Dans son livre, Sophie Létourneau y va de plusieurs réflexions sur la manière dont les hommes abordent les femmes dans un contexte de séduction. Si les Français sont plus directs dans leur approche, les Japonais font plus dans la nuance. «En France, raconte-t-elle, si j’avais envie de faire une promenade, je décidais parfois de rester chez moi parce que je n’avais pas envie qu’on m’aborde. Au Japon, l’émoi s’exprime de façon très nuancée.» Dans sa vingtaine au Québec, l’écrivaine était très critique de l’approche masculine, trouvant qu’elle manquait de romantisme.
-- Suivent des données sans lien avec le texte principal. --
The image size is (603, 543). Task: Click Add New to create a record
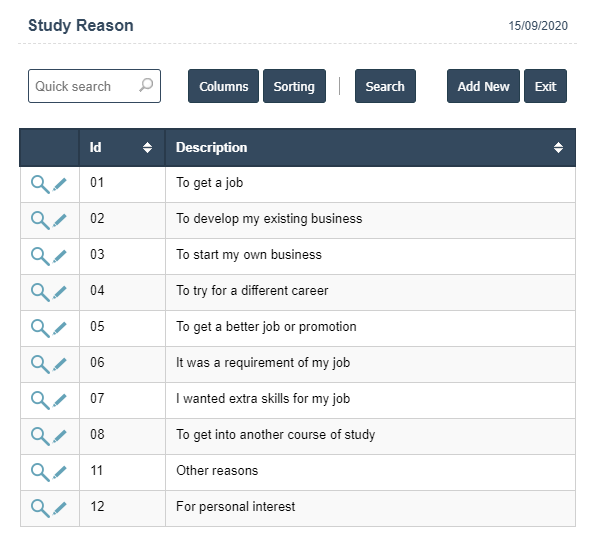tap(483, 87)
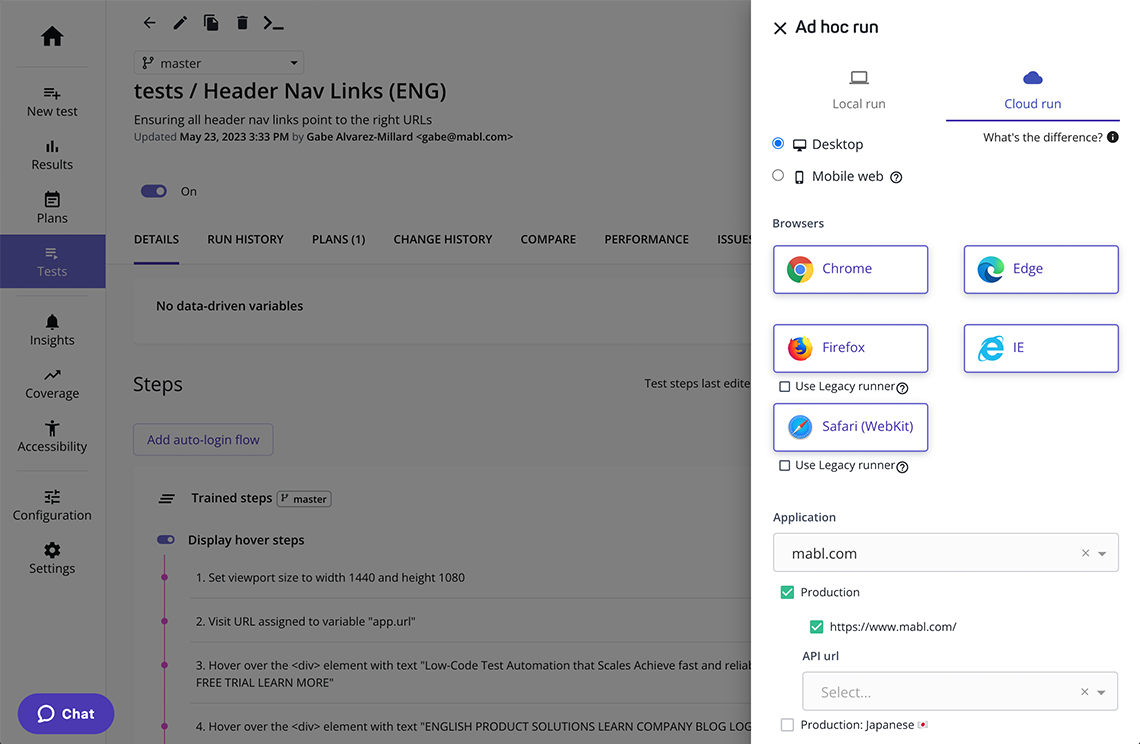Edit the test using the pencil icon

180,22
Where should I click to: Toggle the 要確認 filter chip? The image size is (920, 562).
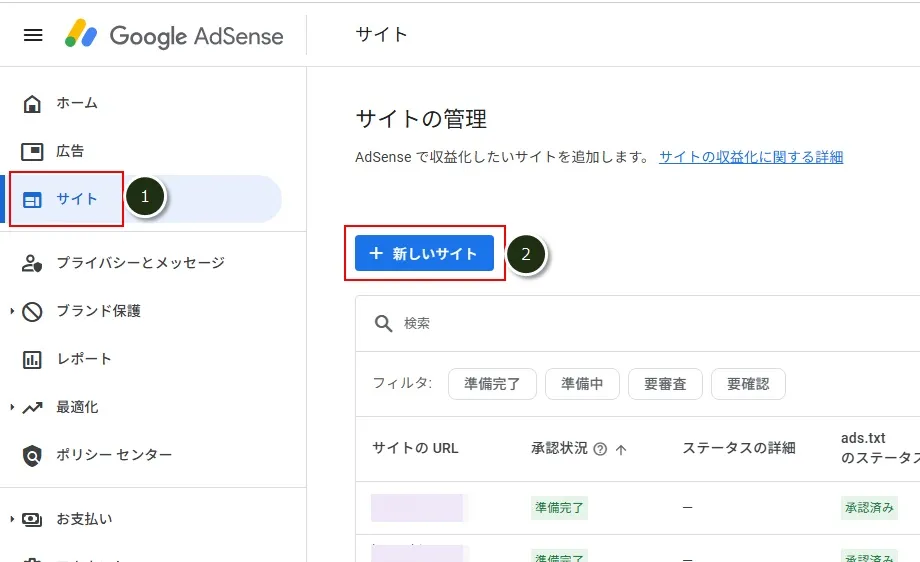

Dans son roman, voici comment elle résume la chose:
«Madeleine appelle drague molle la contribution québécoise au jeu de la séduction. L’homme fait une avance oblique que la femme ignore sans toutefois le blesser puisqu’elle pourrait ne pas avoir compris l’intention. L’homme préserve son honneur et la femme passe pour garce ou pour gourde.»
«J’aime mieux vivre dans un pays où on n’a pas à recevoir des attentions non sollicitées, souligne l'écrivaine. Je vois plus la beauté de la drague molle dans sa discrétion.»
À la toute fin de son livre, Sophie Létourneau dit être «un chasseur du paléolithique». «L’expression vient de Carlo Ginzburg, explique-t-elle. Depuis le début de l’humanité, l’humain va raconter des histoires à partir de traces, comme le faisait le chasseur du paléolithique en parlant des traces laissées par sa proie. L’idée de raconter l’histoire de sa propre trajectoire m’avait frappée. C’est moi. C’est pour ça que cela me prend du temps à faire des livres. Je pars de ce que je vois pour imaginer une histoire. Je m’inspire de ce que je trouve. Je mets différents éléments ensemble pour faire une histoire.»
En guise de conclusion, l’auteure écrit: «Pour moi, le monde fait signe et je fais collection de petits bouts de réel. Parfois ce sont des souvenirs. Parfois ce sont des choses vues, un pont, une frange ou l’insistance des souliers dans ma vie. Je suis le facteur Cheval: je vois dans le caillou un morceau du palais à venir.»